MyD88-dependent silencing of transgene expression during the innate and adaptive immune response to helper-dependent adenovirus

• Published in: Human gene therapy Vol. 21; no. 3; p. 325
• Main Authors: Suzuki, Masataka, Cerullo, Vincenzo, Bertin, Terry K, Cela, Racel, Clarke, Christian, Guenther, Margaretha, Brunetti-Pierri, Nicola, Lee, Brendan
• Format: Journal Article
• Language: English
• Published: United States 01.03.2010
• Subjects: Adaptive Immunity; Adenoviridae - genetics; Animals; Antigen-Presenting Cells - metabolism; Blotting, Western; Bone Marrow - immunology; Cells, Cultured; Chromatin Immunoprecipitation; Cytokines - metabolism; Enzyme-Linked Immunosorbent Assay; Fibroblasts - metabolism; Flow Cytometry; Gene Silencing - physiology; Genetic Vectors - therapeutic use; Helper Viruses - genetics; Immunity, Innate; Interferon-gamma - metabolism; Liver - immunology; Macrophages - immunology; Male; Mice; Mice, Inbred C57BL; Mice, Knockout; Myeloid Differentiation Factor 88 - genetics; Reverse Transcriptase Polymerase Chain Reaction; RNA, Messenger - genetics; RNA, Messenger - metabolism; Spleen - immunology; Th1 Cells - immunology; Toll-Like Receptor 2 - physiology; Transgenes - physiology
• ISSN: 1557-7422
• DOI: 10.1089/hum.2009.155

Activation of the host innate immune response after systemic administration of adenoviral vectors constitutes a principal impediment to successful clinical gene replacement therapies. Although helper-dependent adenoviruses (HDAds) lack all viral functional genes, systemic administration of a high dose of HDAd still elicits a potent innate immune response in host animals. Toll-like receptors (TLRs) are innate receptors that sense microbial products and trigger the maturation of antigen-presenting cells and cytokine production via MyD88-dependent signaling (except TLR3). Here we show that mice lacking MyD88 exhibit a dramatic reduction in proinflammatory cytokines after intravenous injection of a high dose of HDAd, and show significantly reduced induction of the adaptive immune response when compared with wild-type and TLR2-deficient mice. Importantly, MyD88(-/-) mice also show significantly higher and longer sustained transgene expression than do wild-type mice.

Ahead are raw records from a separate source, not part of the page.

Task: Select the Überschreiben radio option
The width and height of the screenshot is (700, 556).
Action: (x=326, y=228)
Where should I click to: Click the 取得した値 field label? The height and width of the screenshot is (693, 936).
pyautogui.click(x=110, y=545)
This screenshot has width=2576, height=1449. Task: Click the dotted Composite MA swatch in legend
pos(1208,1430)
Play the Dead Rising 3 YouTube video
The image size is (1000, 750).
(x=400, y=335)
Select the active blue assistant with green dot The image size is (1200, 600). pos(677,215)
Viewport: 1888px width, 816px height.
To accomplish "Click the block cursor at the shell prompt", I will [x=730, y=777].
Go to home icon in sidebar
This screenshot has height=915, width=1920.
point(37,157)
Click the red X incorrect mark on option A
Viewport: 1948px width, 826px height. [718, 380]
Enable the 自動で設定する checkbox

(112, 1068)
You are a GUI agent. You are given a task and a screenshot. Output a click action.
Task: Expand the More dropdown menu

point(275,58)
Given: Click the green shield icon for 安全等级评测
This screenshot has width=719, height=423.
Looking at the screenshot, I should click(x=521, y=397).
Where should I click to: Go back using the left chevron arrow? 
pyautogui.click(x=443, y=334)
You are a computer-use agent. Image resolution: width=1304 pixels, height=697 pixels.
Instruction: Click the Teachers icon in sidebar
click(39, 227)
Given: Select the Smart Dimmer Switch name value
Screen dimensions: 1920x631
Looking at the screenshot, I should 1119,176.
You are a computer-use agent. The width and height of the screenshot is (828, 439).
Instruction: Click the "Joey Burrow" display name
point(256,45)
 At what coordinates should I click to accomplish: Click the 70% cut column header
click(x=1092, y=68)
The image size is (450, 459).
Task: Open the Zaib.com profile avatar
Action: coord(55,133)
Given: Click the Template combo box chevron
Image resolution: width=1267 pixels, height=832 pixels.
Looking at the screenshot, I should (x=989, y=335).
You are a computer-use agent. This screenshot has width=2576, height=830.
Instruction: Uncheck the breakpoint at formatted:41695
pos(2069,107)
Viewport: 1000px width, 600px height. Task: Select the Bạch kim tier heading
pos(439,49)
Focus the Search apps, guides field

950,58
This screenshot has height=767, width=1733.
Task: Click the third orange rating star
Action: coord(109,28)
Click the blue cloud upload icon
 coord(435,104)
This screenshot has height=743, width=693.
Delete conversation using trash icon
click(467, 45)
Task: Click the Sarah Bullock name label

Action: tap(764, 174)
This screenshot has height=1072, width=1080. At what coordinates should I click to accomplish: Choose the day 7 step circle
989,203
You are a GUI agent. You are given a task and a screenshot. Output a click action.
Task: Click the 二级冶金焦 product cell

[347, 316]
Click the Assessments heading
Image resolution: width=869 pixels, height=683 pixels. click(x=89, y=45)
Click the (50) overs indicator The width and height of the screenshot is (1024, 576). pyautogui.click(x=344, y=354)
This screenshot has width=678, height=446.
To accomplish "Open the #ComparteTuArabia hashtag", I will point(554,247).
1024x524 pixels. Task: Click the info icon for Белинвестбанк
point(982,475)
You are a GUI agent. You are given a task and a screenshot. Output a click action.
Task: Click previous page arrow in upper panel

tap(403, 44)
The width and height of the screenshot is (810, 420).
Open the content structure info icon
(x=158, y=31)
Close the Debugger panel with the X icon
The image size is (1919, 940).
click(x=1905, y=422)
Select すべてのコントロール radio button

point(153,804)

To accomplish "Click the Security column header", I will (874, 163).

Chromatin immunoprecipitation studies using wild-type and MyD88-deficient primary mouse embryonic fibroblasts showed significant MyD88-dependent transcriptional silencing of the HDAd-encoded transgenes. Our results demonstrate that MyD88 signaling, activated by systemic delivery of HDAd, initiates an innate immune response that suppresses transgene expression at the transcriptional level before initiation of the adaptive immune response.